Let's say our support set and query set have images. Before feeding this raw image to the embedding function, first, we will extract the features from the image using a convolutional network and then we feed the extracted features of the support set and query set to the embedding functions of g and f respectively.
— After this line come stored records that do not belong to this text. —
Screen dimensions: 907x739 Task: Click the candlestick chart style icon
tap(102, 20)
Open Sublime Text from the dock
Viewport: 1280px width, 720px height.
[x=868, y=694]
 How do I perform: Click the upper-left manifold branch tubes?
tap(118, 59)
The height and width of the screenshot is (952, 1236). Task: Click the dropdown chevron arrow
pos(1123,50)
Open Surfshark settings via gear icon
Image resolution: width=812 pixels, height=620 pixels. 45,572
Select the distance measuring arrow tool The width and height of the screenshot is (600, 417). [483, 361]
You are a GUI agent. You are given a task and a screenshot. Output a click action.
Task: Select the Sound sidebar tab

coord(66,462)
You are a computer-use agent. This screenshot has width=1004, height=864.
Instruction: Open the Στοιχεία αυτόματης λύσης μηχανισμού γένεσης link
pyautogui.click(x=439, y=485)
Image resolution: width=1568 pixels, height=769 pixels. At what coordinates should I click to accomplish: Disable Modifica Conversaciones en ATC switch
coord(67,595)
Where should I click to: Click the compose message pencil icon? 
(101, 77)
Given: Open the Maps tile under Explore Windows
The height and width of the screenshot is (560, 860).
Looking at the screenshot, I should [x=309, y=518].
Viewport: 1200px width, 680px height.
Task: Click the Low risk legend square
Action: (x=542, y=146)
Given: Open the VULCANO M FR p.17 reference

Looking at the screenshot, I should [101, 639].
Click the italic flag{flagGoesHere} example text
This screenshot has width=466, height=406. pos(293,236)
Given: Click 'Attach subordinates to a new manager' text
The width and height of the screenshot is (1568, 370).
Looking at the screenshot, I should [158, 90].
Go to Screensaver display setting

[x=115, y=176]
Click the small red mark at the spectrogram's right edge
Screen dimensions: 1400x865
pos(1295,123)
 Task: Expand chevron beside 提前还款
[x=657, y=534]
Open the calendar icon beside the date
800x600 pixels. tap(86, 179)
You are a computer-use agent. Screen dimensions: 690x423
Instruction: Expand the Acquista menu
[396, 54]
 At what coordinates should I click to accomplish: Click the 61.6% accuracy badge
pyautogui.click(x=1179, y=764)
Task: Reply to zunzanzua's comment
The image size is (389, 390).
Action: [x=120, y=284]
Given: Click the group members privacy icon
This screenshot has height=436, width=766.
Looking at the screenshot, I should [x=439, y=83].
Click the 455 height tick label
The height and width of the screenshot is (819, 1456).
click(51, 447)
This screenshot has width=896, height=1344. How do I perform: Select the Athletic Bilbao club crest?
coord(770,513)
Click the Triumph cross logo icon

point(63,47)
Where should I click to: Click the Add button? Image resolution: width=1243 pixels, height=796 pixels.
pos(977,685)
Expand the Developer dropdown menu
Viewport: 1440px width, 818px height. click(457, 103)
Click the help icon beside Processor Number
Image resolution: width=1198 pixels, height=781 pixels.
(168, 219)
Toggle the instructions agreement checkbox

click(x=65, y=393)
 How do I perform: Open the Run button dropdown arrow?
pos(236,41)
So, we will define a function called image_encoder, which is used for encoding features from the image. We use a four-layered convolutional network with a max pooling operation as our image encoder:


def image_encoder(self, image):

with slim.arg_scope([slim.conv2d], num_outputs=64, kernel_size=3, normalizer_fn=slim.batch_norm):
#conv1
net = slim.conv2d(image)
net = slim.max_pool2d(net, [2, 2])

#conv2
net = slim.conv2d(net)
net = slim.max_pool2d(net, [2, 2])

#conv3
net = slim.conv2d(net)
net = slim.max_pool2d(net, [2, 2])

#conv4
net = slim.conv2d(net)
net = slim.max_pool2d(net, [2, 2])

return tf.reshape(net, [-1, 1 * 1 * 64])

Now we define our embedding functions; we have already seen how the embedding functions, f and g, are defined in the Embedding function section. So, we can define them directly as follows:

#embedding function for extracting support set embeddings
def g(self, x_i):

forward_cell = rnn.BasicLSTMCell(32)
backward_cell = rnn.BasicLSTMCell(32)
outputs, state_forward, state_backward = rnn.static_bidirectional_rnn(forward_cell, backward_cell, x_i, dtype=tf.float32)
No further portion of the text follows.